How do you cool the flames?
Hi Laurie
Many interesting perspectives on anger.
I’ve experienced three very different sorts of major anger that I can think of.
I recall being hit on side of my head without any warning, quite hard, and being almost overwhelmed by a red hot flash of anger, feeling that I could crush the person who hit me. Fortunately for both of us he had moved out of range and I was able to bring the anger under restraint, if not full control, in that split second of time.
In another incident, I recall attempting to do the 40 hour famine, and finding that after about 35 hours without any food (no sugars at all) I became very quick to anger (I had a fuse that was only a few milliseconds long, and there was no space to consciously intervene until after the first expression) – really hard on Ailsa and Jewelz.

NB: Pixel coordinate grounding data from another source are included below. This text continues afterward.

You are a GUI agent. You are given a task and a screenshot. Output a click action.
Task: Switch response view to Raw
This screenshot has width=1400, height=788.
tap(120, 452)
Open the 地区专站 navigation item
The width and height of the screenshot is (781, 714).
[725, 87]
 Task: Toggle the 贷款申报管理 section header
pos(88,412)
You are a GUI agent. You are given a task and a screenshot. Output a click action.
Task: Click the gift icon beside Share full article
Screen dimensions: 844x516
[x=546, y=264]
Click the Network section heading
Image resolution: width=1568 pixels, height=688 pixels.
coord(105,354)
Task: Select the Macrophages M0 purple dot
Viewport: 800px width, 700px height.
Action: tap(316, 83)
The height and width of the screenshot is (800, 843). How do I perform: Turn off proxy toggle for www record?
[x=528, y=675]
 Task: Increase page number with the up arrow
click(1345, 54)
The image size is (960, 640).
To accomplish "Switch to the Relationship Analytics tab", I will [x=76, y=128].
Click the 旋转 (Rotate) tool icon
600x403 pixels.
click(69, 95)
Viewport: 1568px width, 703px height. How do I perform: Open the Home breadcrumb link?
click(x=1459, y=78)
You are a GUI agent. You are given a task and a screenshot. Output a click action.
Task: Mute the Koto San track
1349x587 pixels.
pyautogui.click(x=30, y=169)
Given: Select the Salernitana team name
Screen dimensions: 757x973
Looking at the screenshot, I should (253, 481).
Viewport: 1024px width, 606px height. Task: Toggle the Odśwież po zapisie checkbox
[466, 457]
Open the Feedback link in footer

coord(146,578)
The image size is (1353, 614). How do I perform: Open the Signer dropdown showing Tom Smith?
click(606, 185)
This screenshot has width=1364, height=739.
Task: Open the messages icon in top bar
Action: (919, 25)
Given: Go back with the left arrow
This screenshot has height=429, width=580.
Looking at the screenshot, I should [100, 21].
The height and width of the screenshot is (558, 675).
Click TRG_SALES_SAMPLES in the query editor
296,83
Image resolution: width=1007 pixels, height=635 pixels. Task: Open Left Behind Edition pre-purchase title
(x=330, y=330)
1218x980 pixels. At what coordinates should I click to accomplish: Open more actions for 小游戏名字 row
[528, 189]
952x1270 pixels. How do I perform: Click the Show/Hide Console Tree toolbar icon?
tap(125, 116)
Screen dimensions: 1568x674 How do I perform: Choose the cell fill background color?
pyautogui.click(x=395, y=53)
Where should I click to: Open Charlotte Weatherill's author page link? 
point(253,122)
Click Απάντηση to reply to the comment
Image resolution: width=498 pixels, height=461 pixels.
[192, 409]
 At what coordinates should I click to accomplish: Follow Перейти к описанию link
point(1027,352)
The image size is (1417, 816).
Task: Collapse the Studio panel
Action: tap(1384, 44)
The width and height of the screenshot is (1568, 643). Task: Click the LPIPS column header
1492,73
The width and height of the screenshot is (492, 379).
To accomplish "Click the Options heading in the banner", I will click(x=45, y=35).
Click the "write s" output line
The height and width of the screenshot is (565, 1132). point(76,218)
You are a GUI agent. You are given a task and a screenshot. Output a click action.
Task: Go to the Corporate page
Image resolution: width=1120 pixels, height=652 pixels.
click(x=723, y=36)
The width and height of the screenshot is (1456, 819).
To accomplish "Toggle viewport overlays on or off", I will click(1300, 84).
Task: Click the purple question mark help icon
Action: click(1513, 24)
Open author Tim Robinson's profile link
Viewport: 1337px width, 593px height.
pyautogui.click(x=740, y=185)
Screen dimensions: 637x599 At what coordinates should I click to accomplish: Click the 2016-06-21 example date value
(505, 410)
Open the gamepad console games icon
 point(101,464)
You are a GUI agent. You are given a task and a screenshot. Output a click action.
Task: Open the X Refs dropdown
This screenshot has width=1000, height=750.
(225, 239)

Over 30 year ago I was at a public meeting when the then head of Fisheries management tried to humiliate me in front of a meeting of several hundred fishermen with the comment “What the f*#% would you know Howard, you’re just a f*#%ing dropout anyway.” The next year I went back to university, completed my degree, majored in marine ecology, and was a thorn in his side until the day he died (and I think some benefit to both the ecosystem health and the profitability of fisheries).
The anger I felt at that meeting was of the righteous indignation type – the wronged individual.
These days I can see how much of a favour he did me, not much else could have motivated me back to University.
Then of course there are the tens of thousands of little angers that happen in daily life, some of which I manage to stop from expressing in reality.